Last year, the total inbound flow to Xiangan increased by 12 percent.
Xiangan – this is how Hong Kong is referred to in China – welcomed nearly one and a half million tourists from the mainland during the recently concluded holidays. According to local administration forecasts, the average daily flow is expected to increase by about 6 percent compared to last year.
However, today visitors are attracted not so much by the displays of shopping malls. The city is betting on its own pop culture – primarily cinema and television series.
Last year, the total inbound flow to Xiangan increased by 12 percent. Nevertheless, it still has not reached the level it was at before the pandemic. About three-quarters of all visitors are residents of the interior regions of China. At the same time, the city remains a more expensive destination compared to the mainland, and economists note that tourists are now spending more cautiously here.
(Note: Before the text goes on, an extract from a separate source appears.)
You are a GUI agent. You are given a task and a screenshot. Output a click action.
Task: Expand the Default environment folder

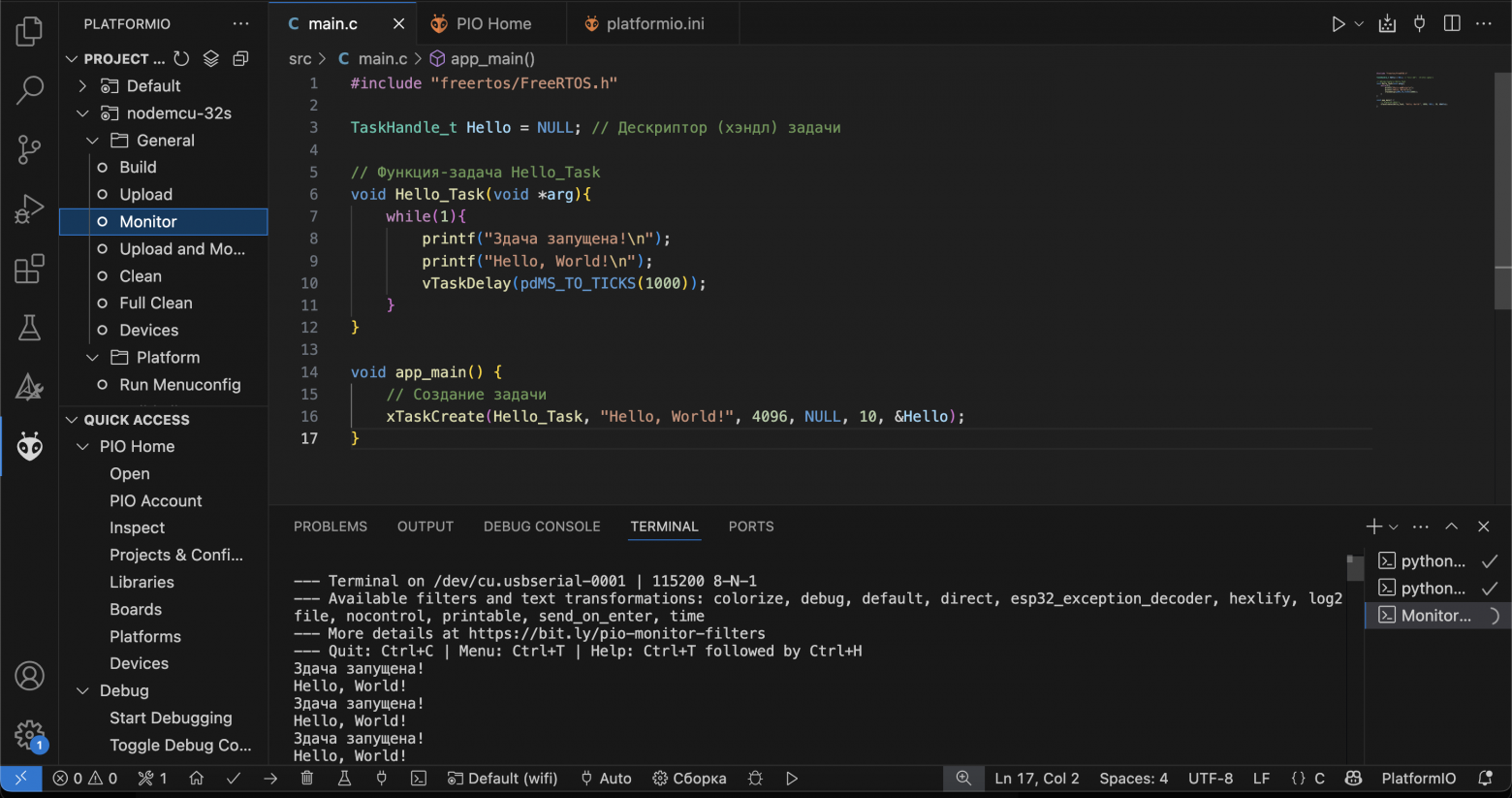[82, 86]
The driver of tourist interest is the cinema of Hong Kong – one of the three historically established branches of Chinese-language cinema, alongside the cinema of the PRC and Taiwan (not counting the less significant "branches" of cinema from Chinese-speaking diasporas in Singapore, Malaysia, the USA, and other countries). As a British colony, Hong Kong was politically and economically freer and more integrated into the outside world than mainland China and Taiwan, which allowed it to become a center for Chinese-language cinema for Southeast Asian countries and the world at large. For decades, Hong Kong was the third largest film industry in the world (after Indian cinema and Hollywood) and the second in terms of film exports. Despite the industry crisis that erupted in the mid-1990s and Hong Kong's return to Chinese sovereignty in July 1997, Hong Kong continues to hold a significant place in world cinema.
Over time, the boundaries between the film production of Hong Kong and Mainland China are becoming increasingly blurred, partly due to the decline in ideological rigidity and the growing focus on producing mass entertainment films in the PRC itself. The branches of cinema in the Chinese-speaking region are converging with the likely outcome of their merger into "common Chinese" cinema. So it is necessary to hurry to see the departing nature.